Access to primary care is the key to creating a healthier Kentucky, but it remains limited at certain times and in some Commonwealth locations. KentuckyOne is hard at work piloting new ways to help ensure that all Kentuckians have that access when they need it. With 200 locations, KentuckyOne is the largest health system in KY, yet its leaders know that innovation is required to effectively meet the needs of the population. Access to primary care physicians, particularly in rural areas, has long been a problem in Kentucky, but KentuckyOne Anywhere Care, which allows virtual care delivery by phone or video web chat, and the KentuckyOne Health Community-Based Health Delivery Model (telehealth) are making a difference.
In response to the ACA and the ever-changing health care market, KentuckyOne Health is doubling down on its original commitment.

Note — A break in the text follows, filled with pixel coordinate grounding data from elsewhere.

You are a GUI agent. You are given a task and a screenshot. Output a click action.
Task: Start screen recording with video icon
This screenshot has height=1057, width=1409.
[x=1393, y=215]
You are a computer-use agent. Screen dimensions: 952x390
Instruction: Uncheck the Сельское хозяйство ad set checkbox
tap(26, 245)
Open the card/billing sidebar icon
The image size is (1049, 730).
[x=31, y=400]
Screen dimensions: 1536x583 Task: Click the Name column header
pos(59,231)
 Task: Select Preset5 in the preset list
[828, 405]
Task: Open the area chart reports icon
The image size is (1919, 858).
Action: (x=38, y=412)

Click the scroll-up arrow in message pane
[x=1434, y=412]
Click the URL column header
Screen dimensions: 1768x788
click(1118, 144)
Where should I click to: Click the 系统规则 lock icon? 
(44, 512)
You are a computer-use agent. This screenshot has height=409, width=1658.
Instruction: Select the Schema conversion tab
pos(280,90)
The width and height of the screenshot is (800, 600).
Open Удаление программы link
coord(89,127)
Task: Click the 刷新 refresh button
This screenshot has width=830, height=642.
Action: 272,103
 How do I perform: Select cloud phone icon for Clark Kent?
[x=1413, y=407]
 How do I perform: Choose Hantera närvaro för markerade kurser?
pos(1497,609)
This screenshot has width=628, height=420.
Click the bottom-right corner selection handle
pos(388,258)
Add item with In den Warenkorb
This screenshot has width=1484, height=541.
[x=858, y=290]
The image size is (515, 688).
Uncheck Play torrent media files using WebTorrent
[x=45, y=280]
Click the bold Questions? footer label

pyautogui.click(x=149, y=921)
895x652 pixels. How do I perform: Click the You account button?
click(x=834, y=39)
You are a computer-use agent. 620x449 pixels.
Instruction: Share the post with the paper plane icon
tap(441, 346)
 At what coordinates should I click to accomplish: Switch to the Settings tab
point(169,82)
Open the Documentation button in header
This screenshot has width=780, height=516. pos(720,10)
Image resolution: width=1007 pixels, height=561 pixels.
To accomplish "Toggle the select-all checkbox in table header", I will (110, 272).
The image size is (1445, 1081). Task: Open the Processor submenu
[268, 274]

Travis Burgett, director of Strategy for KentuckyOne Health, says, “We need to go back to our roots and focus on keeping the community healthy.” In order to do that, he continues, “We need a broad primary care strategy, and we are going to need to have access points in many locations.” Currently, the strategy is focused on these two innovative initiatives, both of which solve access problems in rural areas, provide convenience for the consumer, and are cost-effective for the provider. In addition to rural access issues, Anywhere Care is intended to fill the access gaps for all Kentuckians, including on nights and weekends or when getting in to a more traditional provider is just not possible.
Primary Care – Anytime, Anywhere
Through Anywhere Care, Kentuckians can consult with a board-certified family practice provider without leaving home, 24 hours a day. A toll-free phone call or online request guarantees a return call or video chat within 30 minutes. Anywhere Care providers may prescribe medications, if appropriate, recommend an over-the-counter medication, or provide home care options. A follow-up report to the patient’s KentuckyOne provider is included. If needed, the KentuckyOne Anywhere Care provider will refer patients for a follow-up clinic visit or to an emergency department.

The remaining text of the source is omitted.